A motorcyclist stuck a bomb on the side of the car in northern Tehran, say reports
A university lecturer and nuclear scientist has been killed in a car explosion in north Tehran, reports say.
Iranian media sources named the casualty as Mostafa Ahmadi-Roshan, an academic who also worked at the Natanz uranium enrichment facility.
The blast happened when a motorcyclist stuck a magnetic bomb on the car, said Iran's semi-official Fars news agency.
Several Iranian nuclear scientists have been assassinated in recent years, with Iran blaming Israel and the US.
Both countries deny the accusations.
Local sources said Wednesday's blast took place at a faculty of Iran's Allameh Tabatai university.
Two others were reportedly also injured in the blast, which took place near Gol Nabi Street, in the north of the capital.
'Magnetic bomb'
Mr Ahmadi-Roshan, 32, was a graduate of oil industry university and supervised a department at Natanz uranium enrichment facility in Isfahan province, Fars reported.

Attacks on Iranian scientists

Jan 2012 - Mostafa Ahmadi Roshan, a professor at the Technical University of Tehran, died after bomb was placed on his car by a motorcyclist
Nov 2010 - Majid Shahriari, member of nuclear engineering faculty at Shahid Beheshti University, killed in Tehran after bomb attached to his car by motorcyclist in Tehran. Another scientist, Fereydoon Abbasi Davani - future head of the Atomic Energy Organisation of Iran - is hurt in a separate attack
Jan 2010 - Massoud Ali Mohammadi, a physics professor, died when a motorcycle rigged with explosives exploded near his car
"The bomb was a magnetic one and the same as the ones previously used for the assassination of the scientists, and the work of the Zionists [Israelis]," deputy Tehran governor Safarali Baratloo said.
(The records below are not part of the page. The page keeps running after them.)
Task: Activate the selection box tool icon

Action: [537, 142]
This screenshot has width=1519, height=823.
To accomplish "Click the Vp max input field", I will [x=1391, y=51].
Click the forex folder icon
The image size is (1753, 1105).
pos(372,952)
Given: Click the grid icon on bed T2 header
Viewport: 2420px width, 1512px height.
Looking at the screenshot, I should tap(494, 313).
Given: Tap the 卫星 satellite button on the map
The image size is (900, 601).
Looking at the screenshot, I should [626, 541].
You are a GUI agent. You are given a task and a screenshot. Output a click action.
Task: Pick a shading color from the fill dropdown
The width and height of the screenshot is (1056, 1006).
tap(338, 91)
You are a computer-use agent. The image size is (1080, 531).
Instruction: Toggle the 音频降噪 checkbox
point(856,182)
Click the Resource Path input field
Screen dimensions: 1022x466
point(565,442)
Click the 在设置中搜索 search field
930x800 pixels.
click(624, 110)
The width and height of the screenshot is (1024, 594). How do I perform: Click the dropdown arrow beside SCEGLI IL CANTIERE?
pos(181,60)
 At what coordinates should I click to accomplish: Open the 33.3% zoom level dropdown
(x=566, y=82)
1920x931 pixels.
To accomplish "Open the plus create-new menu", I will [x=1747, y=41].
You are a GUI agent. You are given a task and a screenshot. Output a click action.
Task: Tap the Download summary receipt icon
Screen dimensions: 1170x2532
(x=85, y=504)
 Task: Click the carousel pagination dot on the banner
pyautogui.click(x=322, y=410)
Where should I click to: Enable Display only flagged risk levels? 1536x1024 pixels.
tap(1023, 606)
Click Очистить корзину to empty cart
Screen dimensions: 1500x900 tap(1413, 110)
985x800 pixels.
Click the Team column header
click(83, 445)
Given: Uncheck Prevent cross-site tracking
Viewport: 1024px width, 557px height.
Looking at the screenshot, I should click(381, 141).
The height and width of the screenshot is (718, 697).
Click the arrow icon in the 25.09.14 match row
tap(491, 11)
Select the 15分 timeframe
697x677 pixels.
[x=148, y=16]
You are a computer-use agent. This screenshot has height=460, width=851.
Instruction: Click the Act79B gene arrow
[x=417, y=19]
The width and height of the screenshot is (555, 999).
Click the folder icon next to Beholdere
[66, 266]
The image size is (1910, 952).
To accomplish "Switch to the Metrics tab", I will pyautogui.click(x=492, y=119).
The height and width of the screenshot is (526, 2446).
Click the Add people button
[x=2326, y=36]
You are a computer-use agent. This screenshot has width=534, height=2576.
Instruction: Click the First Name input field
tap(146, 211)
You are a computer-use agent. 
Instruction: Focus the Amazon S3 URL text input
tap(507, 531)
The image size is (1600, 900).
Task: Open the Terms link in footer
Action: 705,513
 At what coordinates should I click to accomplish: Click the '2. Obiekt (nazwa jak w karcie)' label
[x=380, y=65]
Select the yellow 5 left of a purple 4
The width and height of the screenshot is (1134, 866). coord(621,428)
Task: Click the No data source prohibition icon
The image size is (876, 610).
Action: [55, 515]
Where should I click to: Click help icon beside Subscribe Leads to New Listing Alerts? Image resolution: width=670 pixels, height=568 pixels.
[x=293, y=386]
Witnesses said they had seen two people on the motorbike fix the bomb to the car. Another person in the car was reported to have been seriously injured.
The latest attack comes almost two years to the day since Massoud Ali Mohammadi, a 50-year-old university lecturer at Tehran University, was killed by a remote-controlled bomb as he left his home in Tehran on 12 January 2010.
Nuclear suspicions
Reports at the time described Dr Mohammadi as a nuclear physicist, but it later appeared that he was an expert in another branch of physics.
There was also confusion as to whether the attack had any domestic political overtones because of reports about his apparent links to an opposition presidential candidate.
However, in August 2011, an Iranian man - Majid Jamali Fashi - was sentenced to death for the killing, with state authorities saying he was paid by Israel's Mossad spy agency. Israel does not comment on such claims.
Of the latest attack, Fars reports that the bombing method appears similar to another 2010 bombing which injured former university professor Fereydun Abbasi-Davani, now the head of the country's atomic energy organisation.
There has been much controversy over Iran's nuclear activities.
Tehran says its nuclear programme is for peaceful energy purposes, but the US and other Western nations suspect it of seeking to build nuclear weapons.